En ze gingen uiteen.

Na een kwartier trok Gertrude aan Marta’s deurbel; Marta, die haar had opgewacht als een belasting, rende meteen naar de deur om open te doen:

-Komt u binnen.
-Nee, nee; laten we liever geen tijd verliezen. We hebben allebei genoeg te doen.
-U heeft gelijk. Hoe gaat het met uw gezondheid?
-De gebruikelijke pijn in mijn knieën, vooral ‘s avonds. En u?
-Ik zou het liefst zo snel mogelijk sterven.
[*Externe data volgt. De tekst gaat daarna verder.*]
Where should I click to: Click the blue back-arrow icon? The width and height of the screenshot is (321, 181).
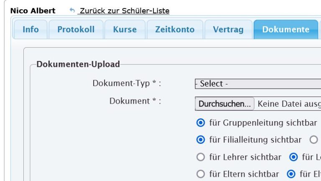pos(72,10)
Het is niet anders.
-Laten we hopen dat God ons bijstaat, zoals Hij altijd heeft gedaan.
-Laten we het hopen.
-Tot ziens, mevrouw Marta. Ik ben nog langer bij u gebleven dan u bij mij.
-Dat geeft niet! Dat geeft niet! Ik vond het juist plezierig.

En zelfs ditmaal gaven ze elkaar geen hand, terwijl ze opgewekt naar elkaar glimlachten.
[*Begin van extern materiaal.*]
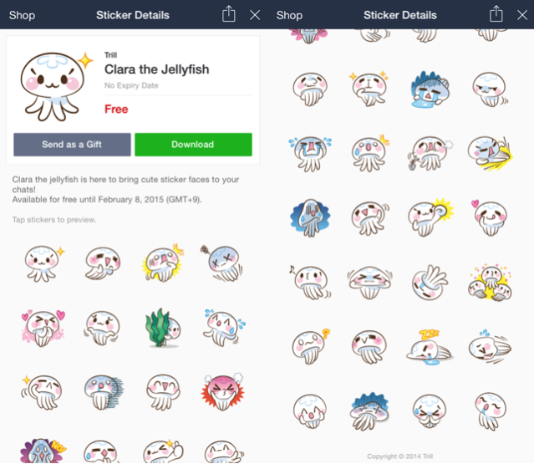The image size is (534, 464).
Task: Preview the thumbs-up winking jellyfish sticker
Action: pyautogui.click(x=163, y=451)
Aangezien hun kamers een gemeenschappelijke muur hadden, kon de een soms horen wat de ander aan het doen was; dan deed ze haar best om stiller te lopen, zodat de ander het niet toch zou horen. Soms gebeurde het dat ze, om een stoel of het bed te ontwijken, tegelijkertijd, en bijna op dezelfde plaats, tegen de wand stootten. En dan bleven ze beiden stilstaan, een beetje afwachtend.
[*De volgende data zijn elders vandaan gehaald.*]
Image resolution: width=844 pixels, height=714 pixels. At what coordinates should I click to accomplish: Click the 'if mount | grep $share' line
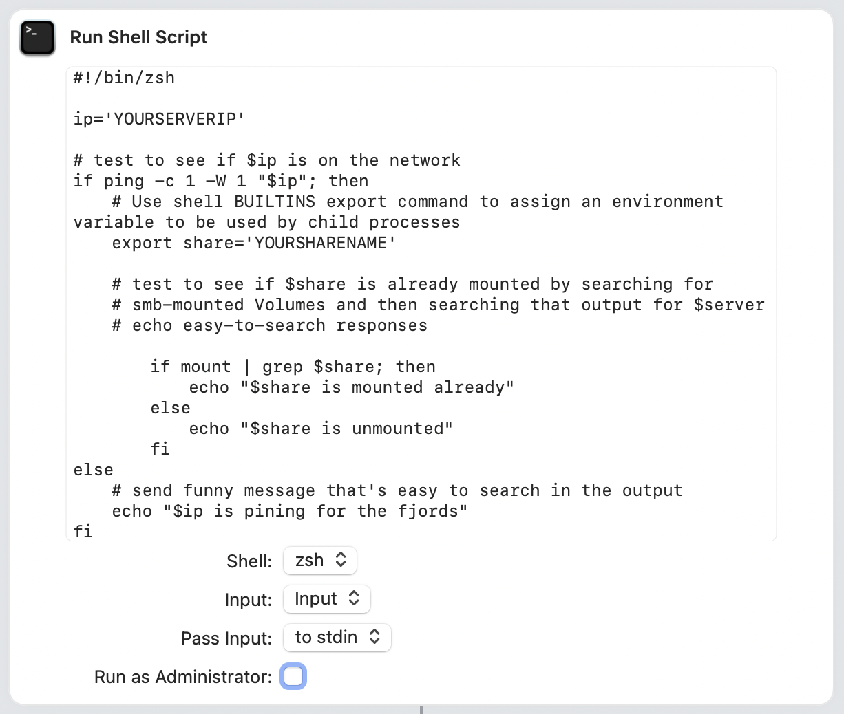click(x=293, y=367)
Maar één keer, in al die tijd, na ‘s nachts te zijn gewekt door een schok van een aardbeving, riepen ze elkaar; maar zonder op te staan:

-Mevrouw Marta!
-Mevrouw Gertrude!
-Was u bang?
-Nogal!
-Ik ook.

En meer wilden ze niet zeggen, ‘s Ochtends vermeden ze om elkaar op de trap te ontmoeten.

Toch deden Gertrude en Marta niets anders dan voortdurend aan elkaar denken: als ze tot het middaguur uur de ander niet gehoord hadden gingen ze aan de wand staan luisteren.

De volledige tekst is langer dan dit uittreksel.